Erik Kwakkel is historian of the medieval book and professor at the University of British Columbia. Kwakkel is a member of the Comité International de Paléographie Latine. He actively promotes the premodern book on his blog Medievalbooks.nl and through Twitter.
"The essays and abundant images in this slim, handsome volume add additional evidence uncovering how classical learning became Europeanized and a constituent part of the amalgam that made up Western European culture until the nineteenth century. Manuscripts of the Latin Classics, 800-1200 joins its predecessors as a worthy companion in the Studies in Medieval and Renaissance Book Culture series. Each of the essays has something new and thought -provoking to say about book culture from its particular perspective."
"These six engaging essays all treat classical texts in medieval manuscripts from a variety of perspectives but always with an eye on physical traits and the contemporary cultural milieux. We all know we should not judge a book by its cover, a saying especially appropriate for the present publication, as it contains far greater riches than its modest format and slender appearance would have you believe."
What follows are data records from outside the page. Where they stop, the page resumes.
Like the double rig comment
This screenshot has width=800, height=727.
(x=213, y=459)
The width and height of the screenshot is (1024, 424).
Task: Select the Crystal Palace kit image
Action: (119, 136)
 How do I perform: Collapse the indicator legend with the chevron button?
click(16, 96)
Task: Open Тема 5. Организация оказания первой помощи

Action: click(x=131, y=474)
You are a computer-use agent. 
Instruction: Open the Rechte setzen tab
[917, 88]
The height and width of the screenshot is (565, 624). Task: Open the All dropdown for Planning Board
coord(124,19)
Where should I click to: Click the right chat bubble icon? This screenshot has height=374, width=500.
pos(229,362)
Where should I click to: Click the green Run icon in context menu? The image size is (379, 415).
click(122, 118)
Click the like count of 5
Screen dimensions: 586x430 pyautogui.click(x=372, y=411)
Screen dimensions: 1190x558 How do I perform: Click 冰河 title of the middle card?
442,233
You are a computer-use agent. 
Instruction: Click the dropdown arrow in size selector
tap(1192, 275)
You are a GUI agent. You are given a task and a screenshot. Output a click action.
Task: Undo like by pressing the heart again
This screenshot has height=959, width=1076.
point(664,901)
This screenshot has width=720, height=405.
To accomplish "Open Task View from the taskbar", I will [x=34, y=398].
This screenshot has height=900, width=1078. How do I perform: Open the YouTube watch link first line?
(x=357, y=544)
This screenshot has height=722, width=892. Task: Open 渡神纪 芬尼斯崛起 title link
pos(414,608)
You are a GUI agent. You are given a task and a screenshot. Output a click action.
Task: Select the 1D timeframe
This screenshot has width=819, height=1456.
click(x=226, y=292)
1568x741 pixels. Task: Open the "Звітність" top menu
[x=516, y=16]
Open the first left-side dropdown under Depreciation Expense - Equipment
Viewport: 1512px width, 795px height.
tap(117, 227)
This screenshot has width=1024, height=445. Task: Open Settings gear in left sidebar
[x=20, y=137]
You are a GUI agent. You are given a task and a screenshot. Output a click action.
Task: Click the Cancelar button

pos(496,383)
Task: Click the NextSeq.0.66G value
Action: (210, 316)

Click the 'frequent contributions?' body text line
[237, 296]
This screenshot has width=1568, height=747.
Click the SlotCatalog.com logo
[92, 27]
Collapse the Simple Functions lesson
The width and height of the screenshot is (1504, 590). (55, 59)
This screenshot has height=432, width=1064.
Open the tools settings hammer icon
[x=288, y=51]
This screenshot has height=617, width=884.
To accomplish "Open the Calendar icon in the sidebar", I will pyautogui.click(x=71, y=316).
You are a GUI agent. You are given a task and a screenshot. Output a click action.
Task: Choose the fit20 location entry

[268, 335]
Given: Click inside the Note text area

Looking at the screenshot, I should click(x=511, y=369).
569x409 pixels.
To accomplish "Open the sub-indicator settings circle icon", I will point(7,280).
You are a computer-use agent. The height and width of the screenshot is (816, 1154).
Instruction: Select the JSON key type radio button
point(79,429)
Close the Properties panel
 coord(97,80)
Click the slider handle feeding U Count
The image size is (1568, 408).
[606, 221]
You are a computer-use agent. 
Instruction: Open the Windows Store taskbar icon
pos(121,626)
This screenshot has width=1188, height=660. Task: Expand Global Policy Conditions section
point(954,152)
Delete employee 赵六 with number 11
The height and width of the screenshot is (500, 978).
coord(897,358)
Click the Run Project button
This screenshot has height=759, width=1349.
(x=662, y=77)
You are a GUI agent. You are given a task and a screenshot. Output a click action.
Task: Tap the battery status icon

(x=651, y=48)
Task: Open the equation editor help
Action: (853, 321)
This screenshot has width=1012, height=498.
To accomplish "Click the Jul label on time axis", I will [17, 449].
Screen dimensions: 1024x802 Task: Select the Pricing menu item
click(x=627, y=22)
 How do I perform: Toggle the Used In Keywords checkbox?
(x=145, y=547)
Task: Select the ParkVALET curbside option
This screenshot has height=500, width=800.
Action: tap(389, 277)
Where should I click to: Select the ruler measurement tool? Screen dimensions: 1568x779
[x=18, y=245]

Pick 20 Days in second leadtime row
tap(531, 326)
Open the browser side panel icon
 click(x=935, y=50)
"Again, this is a well-edited volume of engaging, innovative and path-blazing papers. The book represents an impressive contribution to scholarship on a variety of medieval topics as well as a number of classical authors and texts."
"Altogether this expert, useful, and broad-ranging volume merits the epithet "innovative". Each essay is researched and developed to the highest standard. The color plates at the end of the volume augment the black-and-white photographs and diagrams within the chapters. Scholars of classical reception in the Middle Ages will welcome this fine addition to the material history of that field, and professors can direct students to the essays collected here in confidence that the expositions will be at once accessible and reliably informative. Manuscripts of the Latin Classics 800-1200 enters the field with great energy and will be a significant influence long into the future"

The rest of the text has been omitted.